In Leviticus 23-25, rules are given about the holidays of God’s people—the weekly holiday of the Sabbath, and annual holidays such as Passover and the Day of Atonement. All these old covenant holidays were pictures of Christ which were fulfilled by Christ. He is the Passover Lamb; he is the High Priest who provides atonement for all people. His rest on the Sabbath—his body in the tomb, his spirit in the hands of his Father—fulfilled the Sabbath. Christians are free from these laws. Many have moved the Sabbath commemoration from Saturday to Sunday; some continue to gather on Saturday, and others find another time during the week most convenient. We are free to gather when we choose. We now have Christmas and Easter to celebrate, but we are free in these matters also. Paul wrote, “Let no one pass judgment on you in questions of food and drink, or with regard to a festival or a new moon or a Sabbath. These are a shadow of the things to come, but the substance is Christ” (Colossians 2:16-17). We learn the laws of old covenant holidays to see pictures of Jesus, our Savior. We establish new covenant holidays as pictures of Jesus, our Savior. These are no longer matters of Law; they belong to the Gospel, to grace and freedom.

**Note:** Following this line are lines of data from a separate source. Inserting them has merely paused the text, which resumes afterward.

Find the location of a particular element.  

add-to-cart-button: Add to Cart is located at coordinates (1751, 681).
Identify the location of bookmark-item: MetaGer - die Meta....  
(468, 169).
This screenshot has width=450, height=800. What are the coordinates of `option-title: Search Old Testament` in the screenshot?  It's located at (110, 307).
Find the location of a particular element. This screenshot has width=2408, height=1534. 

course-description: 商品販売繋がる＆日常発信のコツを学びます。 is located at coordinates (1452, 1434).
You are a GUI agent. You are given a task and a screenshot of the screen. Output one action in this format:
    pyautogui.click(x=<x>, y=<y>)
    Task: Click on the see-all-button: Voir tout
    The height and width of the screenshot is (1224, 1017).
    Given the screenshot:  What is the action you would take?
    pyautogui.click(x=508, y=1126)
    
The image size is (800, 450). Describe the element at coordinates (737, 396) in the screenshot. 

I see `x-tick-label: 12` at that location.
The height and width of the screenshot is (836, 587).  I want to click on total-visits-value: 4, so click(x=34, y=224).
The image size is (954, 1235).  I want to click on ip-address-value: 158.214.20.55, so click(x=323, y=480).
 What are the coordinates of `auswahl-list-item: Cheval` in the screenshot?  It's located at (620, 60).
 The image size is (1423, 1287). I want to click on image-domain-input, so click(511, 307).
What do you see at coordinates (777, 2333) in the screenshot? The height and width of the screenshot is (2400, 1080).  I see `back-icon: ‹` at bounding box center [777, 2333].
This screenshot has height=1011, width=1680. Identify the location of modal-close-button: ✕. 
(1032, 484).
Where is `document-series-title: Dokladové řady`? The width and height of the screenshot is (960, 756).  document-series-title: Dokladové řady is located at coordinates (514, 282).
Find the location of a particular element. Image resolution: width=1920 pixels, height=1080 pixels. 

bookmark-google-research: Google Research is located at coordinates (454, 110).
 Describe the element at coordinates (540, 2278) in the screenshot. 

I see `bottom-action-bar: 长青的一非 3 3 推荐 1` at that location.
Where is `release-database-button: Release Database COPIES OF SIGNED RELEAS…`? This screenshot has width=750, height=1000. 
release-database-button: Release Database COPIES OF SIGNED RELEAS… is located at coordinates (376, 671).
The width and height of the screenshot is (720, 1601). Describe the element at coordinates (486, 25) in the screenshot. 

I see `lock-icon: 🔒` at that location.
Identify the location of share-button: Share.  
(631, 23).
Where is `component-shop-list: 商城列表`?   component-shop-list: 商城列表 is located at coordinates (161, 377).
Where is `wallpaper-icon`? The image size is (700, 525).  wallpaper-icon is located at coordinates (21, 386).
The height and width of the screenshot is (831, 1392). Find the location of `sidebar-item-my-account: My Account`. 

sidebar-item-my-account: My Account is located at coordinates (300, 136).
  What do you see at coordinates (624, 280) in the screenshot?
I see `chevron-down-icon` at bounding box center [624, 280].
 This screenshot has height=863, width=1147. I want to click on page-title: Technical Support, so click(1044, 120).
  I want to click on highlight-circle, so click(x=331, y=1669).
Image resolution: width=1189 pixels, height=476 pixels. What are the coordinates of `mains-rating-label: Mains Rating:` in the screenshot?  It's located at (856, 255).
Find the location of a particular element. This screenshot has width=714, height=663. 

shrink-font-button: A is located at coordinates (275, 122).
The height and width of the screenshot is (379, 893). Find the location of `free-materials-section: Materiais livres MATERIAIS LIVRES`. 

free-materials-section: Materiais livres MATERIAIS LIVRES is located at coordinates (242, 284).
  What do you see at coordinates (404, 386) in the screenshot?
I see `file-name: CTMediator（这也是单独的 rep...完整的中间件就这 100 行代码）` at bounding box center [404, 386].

The end of Leviticus establishes the old covenant, which is described in more detail in Deuteronomy. Under the old covenant, God blesses those who obey his commands and punishes those who disobey his commands. This also has been changed by Christ. We read the histories in the Old Testament, seeing how God treated his chosen people according to this old covenant. In both Testaments, we find the promises of the new covenant. God forgives the sins of his people. He transfers their guilt to his Son, who pays the debt for sin in full on the cross. His perfect righteousness is transferred to all who trust in him, adopting us into his Family and making us acceptable in his Father’s sight. We read the words of the old covenant to see what is fair and just; we read the words of the new covenant to discover God’s mercy, grace, and love. The warnings of the old covenant bring us to the cross of Christ in repentance; the promises of the new covenant flow through the cross to remove our sins, to give us life, and to share with us Christ’s healing and cleansing power, his victory over all evil.

The value of Leviticus is to give us a different perspective of Christ. Seeing the old covenant at work, we value the precious new covenant all the more. We rejoice that Christ has given himself for our salvation, acting as our great High Priest. We rejoice that Christ has removed all evil and contamination from our lives, making us pure and holy, fit to live forever in his kingdom. We rejoice that the new covenant claims us for God’s family so we belong to him and with him forever. J.